The prevalence of overweight, constipation, weight loss, and difficulty in urinating were also stable with age. Some of these symptoms, such as poor appetite, weight loss and difficulty in urinating, are commonly associated with serious diseases including diabetes and cancer, while constipation is common among the elderly. In this study overweigh ranged with age from 32.5% to 34.1%. This is broadly in line with what others found [21].
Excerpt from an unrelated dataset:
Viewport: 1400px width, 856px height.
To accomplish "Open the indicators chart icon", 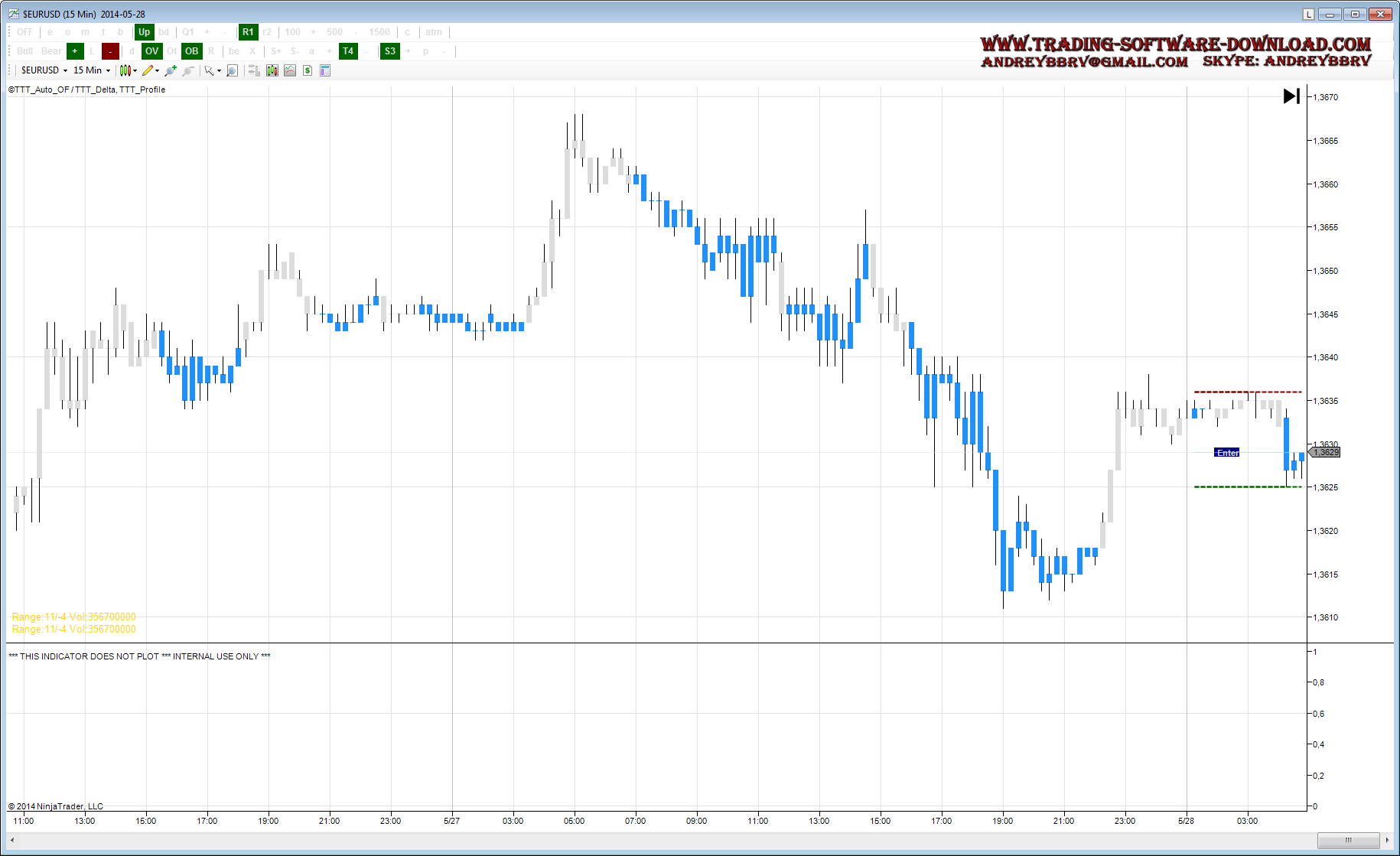I will click(x=290, y=70).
Two commonly considered groups of symptoms in women during the menopausal transition are psychological and vasomotor symptoms [22–27]. However, many symptoms believed to be related to the menopause also occur before and after this phase [15]. Only two symptoms in our study showed a biphasic pattern, possibly suggesting their association with the menopausal transition. Impaired concentration had a peak, with a maximum prevalence of 32.2% at the ages of 45–49 years, which is in agreement with findings reported by Tibblin et al. [1]. Increased prevalence of sweating was seen between the ages of 40 and 59, which is in line with what others have found [26, 28].
Eleven symptoms had decreasing prevalence patterns with age: general fatigue, headache, irritability, melancholy, backache, exhaustion, feeling cold, crying easily, abdominal pain, dizziness and nausea. The prevalence for headache ranged from 74.2% among the youngest women to 35.4% among the oldest women in our study. It is known that headache prevalence decreases after 50 years of age [1], both for migraine and other types of headache [29].
A decrease in the prevalence of backache from 55.2% to 39.6% with age was seen in this study. Low back pain mostly occurs in an individual's most productive years, with a peak in the age interval 35–59 years [30–32], which is in line with the results presented. Abdominal pain and nausea decreased with age as well. These two symptoms were less common at the older end of the age range than at the younger end. In a recent UK primary care study the incidence of abdominal pain in women was seen to decrease between the ages of 35 and 60, where after which a slight increase could be seen [33].
The findings from the present study may be useful for public health administrators in forming health policies. They may also be used in a clinical setting where doctors are giving advice to their patients. Since the major part of the symptoms become less prevalent with age, other strategies than pharmacological treatment may come into perspective.